I found this to be a surprising and interesting read. The tone is really strong and consistent. ( )
  thatotter | Feb 4, 2014 |
"Poor Chanticleer! Poor John o' Dreams!" he said gently. "I have often wished my honey were not so bitter to the taste. Believe me, Chanticleer, I fain would find an antidote to the bitter herb of life, but none grows this side of the hills - or the other."
"And yet . . . I have never tasted fairy fruit," said Master Nathaniel in a low broken voice.
"There are many fruits in my orchard, and many and various are the fruit they bear - music and dreams and grief and sometimes, joy. All your life, Chanticleer, you have eaten fairy fruit, and some day, it may be, you will hear the Note again - but that I cannot promise."

A Fantasy classic from the 1920s, "Lud-in-the-Mist" was Hope Mirrlees' only foray into the genre. The Luddites have had no truck with magic since a revolution several hundred years ago in which they threw out the dissolute Lord Aubrey and replaced magic with the rule of law. But the river Dapple, whose source is in Fairyland, flows through the town, and fairy fruits are still smuggled into Lud, causing 'madness, suicide, orgiastic dances, and wild doings under the moon' in those who eat them.

And when his son shows signs of having eaten fairy fruit and the pupils of Miss Crabapple's Academy for young ladies, his daughter among them, vanish into Fairyland, Mayor Nathaniel Chanticleer has to face the danger head on, instead of hiding behind the legal fictions that deny the existence of Faerie. ( )
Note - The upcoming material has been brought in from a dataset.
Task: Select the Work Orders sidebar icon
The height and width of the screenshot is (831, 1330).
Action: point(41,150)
1 vote isabelx | Nov 23, 2013 |
Years ago, I was interested in learning about edible wild plants from Southeastern (U.S.) forests. After sampling many, I realized that by and large (with some exceptions), the plants we have domesticated taste better and are a lot less work to prepare, and that's why the wild plants have stayed wild. First published in 1926 but often out of print, this tale is relatively obscure for similar reasons. With uneven and shifting tones, the book tells the story of the bourgeois mayor of Lud-in-the-Mist, who must unmask a conspiracy by the world of faerie to infiltrate his stiff, modern, and complacent capital city. The story can be read (with some risk of sucking the life from it) as an allegory of the ways the conscious mind tries to suppress the unconscious, with disastrous results. Taken at face value, the story starts slowly, but becomes more compelling from half-way through, when it falls into a conventional narrative with heroes, villains, and a reason to care about the outcome. Like some wild plants, it has a following that loves its exotic flavor, but it's not an easily digestible read (though it is short).
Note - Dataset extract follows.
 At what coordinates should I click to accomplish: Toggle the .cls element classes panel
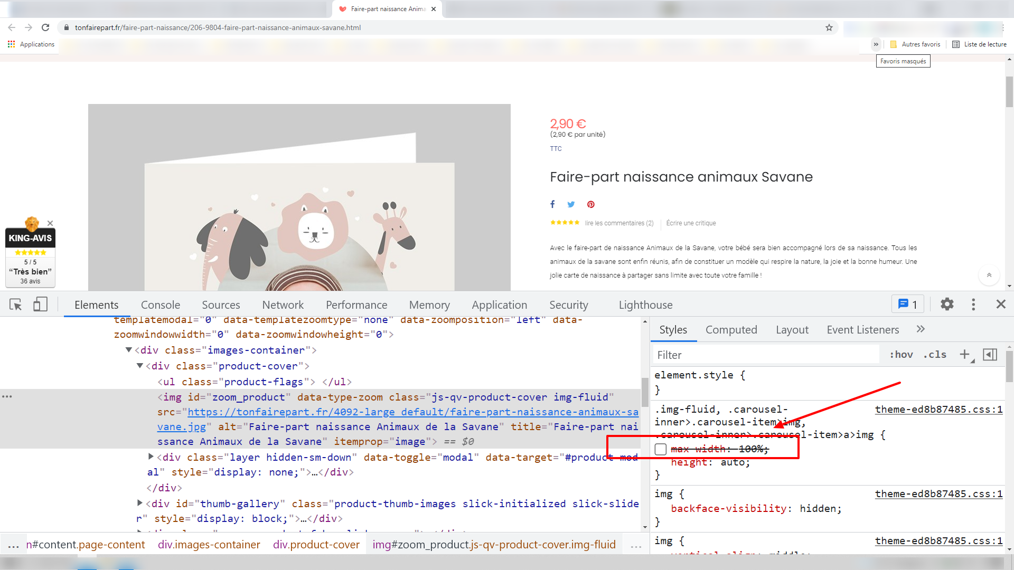click(935, 355)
It's worth approaching the book knowing that the author works from a Victorian conception of faerie -- the fey are appealing, even seductive, but also capricious and cruel. It's the same concept that animates Christina Rossetti's poem 'Goblin Market,' which, along with Charles Dickens' idiosyncratic characters, seems to have shaped the aesthetic of this book. Lud-in-the-Mist was published just a few years after E.R. Eddison's 1922 The Worm Ouroboros, and the books both take for granted a hierarchical view of human society, and feel different from modern fantasy in some of the same ways; but they explore different aspects of the modernist moment and it's hard to imagine that either directly influenced the other. ( )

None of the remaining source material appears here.